§ **Task item**: Beneath this line is the data. Output exactly the lines from the line with "Open the Format dropdown showing A4" to the line with "The height and", both ends included, and nothing more.

§ **Supplied data**:
________________________

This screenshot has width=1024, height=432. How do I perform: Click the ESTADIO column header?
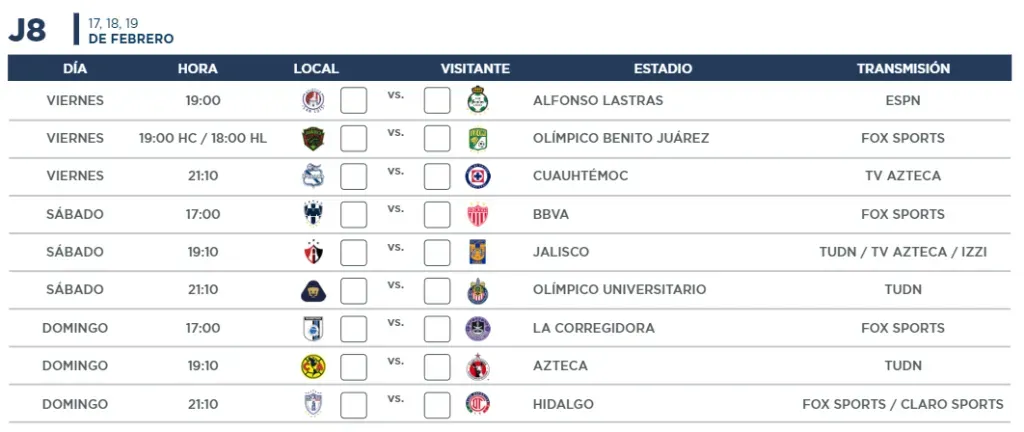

________________________

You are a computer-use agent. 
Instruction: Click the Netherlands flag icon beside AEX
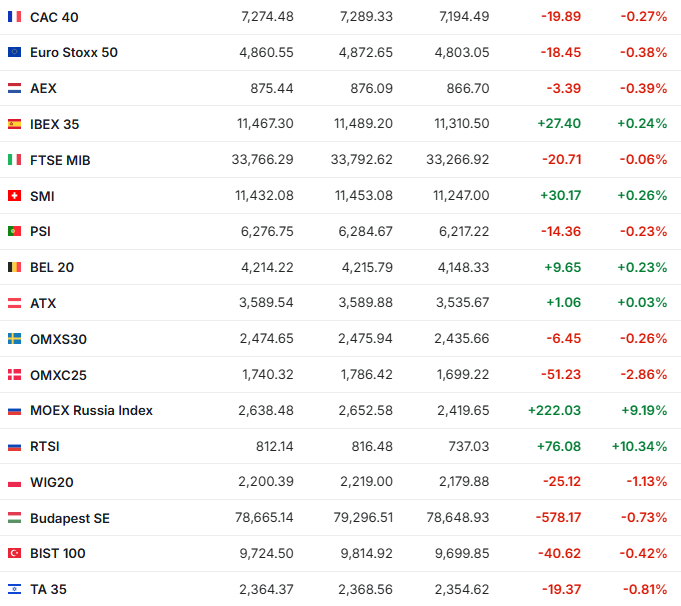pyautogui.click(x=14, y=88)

________________________

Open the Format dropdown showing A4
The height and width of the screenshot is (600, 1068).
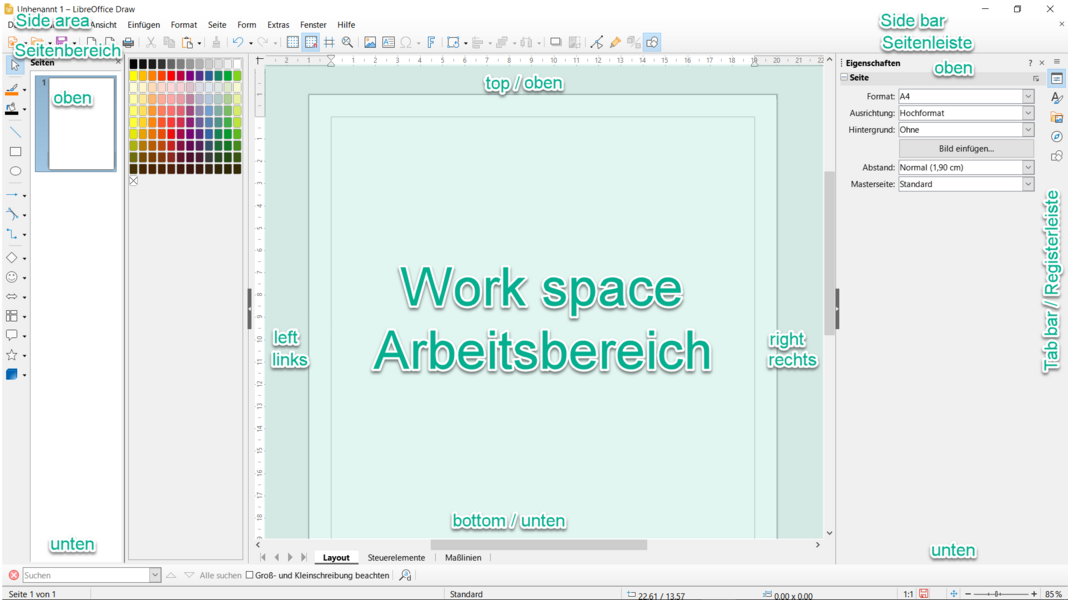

________________________

§ **Exercise output**:
Open the Format dropdown showing A4
The height and width of the screenshot is (600, 1068).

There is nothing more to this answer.